Mohibullah was one of the most important leaders of the Rohingya, and the most important figure living in the refugee camps in Bangladesh. We called him “comrade” and “peace father.” To us, the authors of this article, he was a father, father-in-law, and close colleague. He was assassinated in the refugee camp in Cox’s Bazar on September 29, 2021. Today, we honor his legacy.
I, Nowkhim Mohamed, honor his legacy as my mentor and closest colleague. We worked in tandem every day, documenting evidence of the atrocities committed in Myanmar against our people to share with the international courts; collecting thousands of signatures in support of initiatives promoting justice and the human rights of the Rohingya; and writing letters and statements demanding a place in international conversations about our future. Mohibullah was tireless, unstoppable; his energy pushed and inspired me to fight alongside him. Even now, I continue that fight.
And I, Hashmat Ullah, honor his legacy as my father. His favorite saying was “be kind,” and this is exactly how he choose to live his life. My father has always been a source of encouragement to me. When I was very young, each night he would take a book from our small home library and read aloud to me. Looking back, I realize that every step of the way, through my childhood and adolescence, my father has been there for me whenever I needed him. At night when I sat down with him, he would ask me about the history of our country and the Rohingya people. He taught me the history of our motherland and encouraged me to keep learning about our people and traditions. He was making sure we didn’t lose our culture. Now, as his son, I am trying to live out his words.
On the anniversary of Mohib’s death, we want to look back and tell the story of his journey to becoming our leader. Since 2000, the Myanmar government has tried to make the Rohingya people work without pay. When a government person would change their duty station, for example, they would demand that local Rohingya people carry all their possessions – usually, 50-70 kilograms worth – to the next station, day and night, without rest. Mohib would constantly agitate about this. He would write letters about it to the United Nations and to visiting country delegations. He would try to meet with diplomats when they came to Myanmar.
From those days, when he worked with a local NGO, we learnt of his talent in mobilizing people. As part of his job, he would go from village to village and talk to people, connect with them, and build his network. People saw that he was a good person. They shared their problems with him, and he would try to solve those problems. Day by day, he gained popularity with the Rohingya people.

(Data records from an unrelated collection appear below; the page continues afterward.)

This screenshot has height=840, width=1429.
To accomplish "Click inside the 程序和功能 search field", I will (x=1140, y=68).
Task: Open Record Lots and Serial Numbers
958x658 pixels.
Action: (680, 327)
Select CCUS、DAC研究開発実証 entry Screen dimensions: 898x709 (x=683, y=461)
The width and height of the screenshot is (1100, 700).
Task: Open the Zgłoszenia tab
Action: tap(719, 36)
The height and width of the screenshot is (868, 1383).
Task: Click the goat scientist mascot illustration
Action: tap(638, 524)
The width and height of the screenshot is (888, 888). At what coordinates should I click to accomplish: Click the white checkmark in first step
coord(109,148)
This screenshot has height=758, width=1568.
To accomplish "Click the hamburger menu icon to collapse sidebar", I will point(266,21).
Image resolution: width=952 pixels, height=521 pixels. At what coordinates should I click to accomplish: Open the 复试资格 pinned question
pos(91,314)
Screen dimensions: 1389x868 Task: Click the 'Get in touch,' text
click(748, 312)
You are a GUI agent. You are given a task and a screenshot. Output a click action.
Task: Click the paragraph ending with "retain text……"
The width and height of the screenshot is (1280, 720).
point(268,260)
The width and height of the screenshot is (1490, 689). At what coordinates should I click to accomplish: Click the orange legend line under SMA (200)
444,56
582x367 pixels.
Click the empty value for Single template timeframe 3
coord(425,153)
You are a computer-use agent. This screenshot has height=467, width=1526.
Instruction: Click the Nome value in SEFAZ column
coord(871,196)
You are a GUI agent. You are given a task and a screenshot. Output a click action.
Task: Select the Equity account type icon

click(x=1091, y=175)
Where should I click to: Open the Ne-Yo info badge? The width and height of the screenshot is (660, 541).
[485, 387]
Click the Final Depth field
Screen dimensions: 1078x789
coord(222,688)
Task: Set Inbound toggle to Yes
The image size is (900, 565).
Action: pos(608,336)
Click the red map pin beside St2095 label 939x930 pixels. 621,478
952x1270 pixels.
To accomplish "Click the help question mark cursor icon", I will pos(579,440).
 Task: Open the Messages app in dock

In 2010, Mohib became the chairman of the local branch of the Union Solidarity and Development Party (USDP), a military-linked political party in Myanmar – through which he thought he could make some of his vision become a reality. In 2012, as he familiarized himself with the internet, he began to write posts for RohingyaBlogger.com about the atrocities committed against our people, and the need for justice. In November 2014, he met with U.S. President Barack Obama when he visited Myanmar and expressed concern about the country’s treatment of ethnic minorities.
In October 2016, when the violence against the Rohingya intensified, Mohib collected video footage of the carnage, including murdered people and burning houses, to try to show evidence of this genocide to the world. He also tried to calm and inspire people, giving motivational speeches and offering emotional support and advice about how to stay mentally strong. It is then that people began calling him “peace father.”
In 2017, when the Myanmar military’s mass killings and burning of our villages forced more than 700,000 of us into Bangladesh, Mohib arrived and immediately established the Arakan Rohingya Society for Peace and Human Rights (ARSPH). Everything he did for us from then on is well documented.
Besides us, who were closest to Mohib, there are hundreds of people whose lives he touched personally, and to whom his death left a hole that cannot be filled. There are thousands who met him and were inspired by his energy and vision. And there are tens of thousands to whom he represented hope for a better future, and who will be mourning him today.
The enormity of Mohib’s personality and vision is the reason he was targeted. He was threatened constantly, including on the day he was killed. His assassination was devastating, but it did not come as a surprise – to us, or to him. “If I die, it’s okay,” he used to say. “I will give my life for my community.” Still, he tried to stay with us longer. He enlisted friends and neighbors as guards for his shelters, and sometimes slept at the shelters of others when he felt he was in particular danger. Mohib had applied for a grant to be able to pay those acting as his security guards just a few days before his assassination. It was approved the day after he was killed. In the end, he was murdered not in his house or that of a colleague, but in his office, as he was speaking to community members – something he was never going to stop doing, even in the face of death.
Our prominent leader may have died, but his ambitions are still alive. His existence was extinguished by the extremists – but the extremists can never extinguish his dream. It is now on us to fulfill his vision for our community.
“If I die, It’s okay. I will give my life for my community.” We must remember his words forever. We must remember his spirit, and we must find a way to let that spirit live on – for the sake of all our Rohingya people.